Вскоре старик взял нож, оленье сухожилие для перевязки пуповины, люльку, устланную гнилушками поверх мха, и, заслышав писк, поспешно засеменил к невестке...
На второй день Журавский купил у Семена четырех важенок и двух быков, оставил их Иову и, не оглядываясь на так и не вставшего при прощании с колен старика, уехал со стоном в душе... Больше жизнь не свела их на просторах тундры, но все годы до самого трагического конца получал Журавский через этнографов Житкова и Федорова вести от Иова Валея с благодарностью за спасение...
Вторая встреча, врезавшаяся навсегда в память Андрею и Никифору, заставила их вторично пройти по самому краю бездны, где начинается небытие.
Ель-Микиш рассказал Журавскому про Ипатия из рода Хатанзи.
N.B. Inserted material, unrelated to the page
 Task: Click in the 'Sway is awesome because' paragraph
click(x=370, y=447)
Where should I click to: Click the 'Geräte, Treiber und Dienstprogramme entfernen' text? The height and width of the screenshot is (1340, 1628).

Ипатий года четыре назад лишился всех оленей, отобранных у него людьми богатея Филиппова за какие-то долги. Женатый на ижемке, он не пошел в пастухи к богатею, как это случалось с большинством его родичей, а осел в верховьях реки Колвы около урочища Хорей-Вор, что в переводе означало «хорейный лес» – ельник, годный на тонкие шесты-хореи для управления оленями. Ипатий, по рассказу Никифора, построил из этого леса дом и другие хозяйственные службы, обзавелся скотом и лошадьми.
– Это же в ста верстах от побережья океана! – удивился Журавский. – Чем он кормит скот и лошадей? Какой дом можно срубить из хорейных шестов? Ты, Ель-Микиш, что-то путаешь?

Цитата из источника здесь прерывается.